The next item on the list, decision making by technicians, needs careful explanation. Technicians come in many forms. In a business organization, they include the engineering, financial, or legal experts who are needed to achieve the company's purposes. For those trekking in the Himalayas, they are the Sherpa guides and porters who know the route and conditions. In all circumstances, the advice and skills provided by technicians are essential, but they should never be confused with or be allowed to replace the higher level, value-driven direction of the group's leaders. Buzz and Stephen succumbed to this problem. Unable to see or set their own priorities, they deferred to the Sherpas. Since the Sherpas had only one objective—getting their charges to Muklinath and receiving their pay—this low-order priority became the "purpose" of the trek.
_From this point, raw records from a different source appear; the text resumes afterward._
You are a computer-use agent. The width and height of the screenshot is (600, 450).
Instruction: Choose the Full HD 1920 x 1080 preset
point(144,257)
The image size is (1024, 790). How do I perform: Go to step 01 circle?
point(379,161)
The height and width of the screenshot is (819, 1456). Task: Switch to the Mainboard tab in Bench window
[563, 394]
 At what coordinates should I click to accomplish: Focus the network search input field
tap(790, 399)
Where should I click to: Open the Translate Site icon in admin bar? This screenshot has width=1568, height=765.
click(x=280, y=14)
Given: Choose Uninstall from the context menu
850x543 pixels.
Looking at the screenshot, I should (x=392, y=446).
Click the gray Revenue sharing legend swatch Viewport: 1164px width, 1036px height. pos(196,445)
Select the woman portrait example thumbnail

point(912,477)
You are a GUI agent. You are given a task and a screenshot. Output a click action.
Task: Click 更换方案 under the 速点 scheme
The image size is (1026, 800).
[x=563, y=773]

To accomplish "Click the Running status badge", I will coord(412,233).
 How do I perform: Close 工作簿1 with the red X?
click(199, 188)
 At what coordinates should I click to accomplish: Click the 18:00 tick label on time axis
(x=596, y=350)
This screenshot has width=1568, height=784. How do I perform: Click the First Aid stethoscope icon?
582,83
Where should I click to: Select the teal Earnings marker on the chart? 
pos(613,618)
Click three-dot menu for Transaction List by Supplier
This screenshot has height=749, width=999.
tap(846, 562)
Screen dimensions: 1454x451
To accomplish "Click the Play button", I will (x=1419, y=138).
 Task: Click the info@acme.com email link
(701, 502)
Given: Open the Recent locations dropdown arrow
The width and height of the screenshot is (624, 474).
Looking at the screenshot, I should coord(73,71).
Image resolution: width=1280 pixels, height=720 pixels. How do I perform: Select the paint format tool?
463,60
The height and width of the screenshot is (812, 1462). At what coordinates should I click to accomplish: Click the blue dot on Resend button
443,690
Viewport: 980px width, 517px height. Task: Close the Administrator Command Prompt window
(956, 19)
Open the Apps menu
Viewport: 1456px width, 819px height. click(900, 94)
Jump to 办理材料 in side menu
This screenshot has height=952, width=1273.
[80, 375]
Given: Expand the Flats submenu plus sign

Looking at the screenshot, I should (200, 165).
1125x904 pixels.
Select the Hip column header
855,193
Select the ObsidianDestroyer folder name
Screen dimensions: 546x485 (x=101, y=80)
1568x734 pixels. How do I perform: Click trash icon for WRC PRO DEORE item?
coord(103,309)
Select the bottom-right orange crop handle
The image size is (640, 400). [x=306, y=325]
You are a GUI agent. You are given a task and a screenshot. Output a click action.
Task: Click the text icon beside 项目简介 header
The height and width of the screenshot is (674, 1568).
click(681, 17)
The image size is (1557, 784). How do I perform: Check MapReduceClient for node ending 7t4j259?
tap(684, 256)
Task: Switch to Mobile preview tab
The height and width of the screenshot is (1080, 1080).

Alien Cultural Environment

Buzz and his companions were clearly operating in an alien cultural environment, a factor that entered into their poor decision making. All of the problems mentioned above are made worse when we are acting within circumstances outside the normal range of our experience. Ignorance about others' conduct or values supports our tendency to rationalize our own negligence or blame them for our difficulties. Not knowing what is expected can divide a group, puzzle its leaders, and lead everyone to defer excessively to local expert advice. In his very strangeness, the Sadhu invited all these responses. When Stephen later rejoined Buzz at the pass, he angrily accused Buzz of contributing to another person's death and asked whether Buzz would have similarly left behind a Western man or woman. Stephen's question brought home to Buzz how much the "otherness" of the Sadhu and his surroundings had distorted his judgment.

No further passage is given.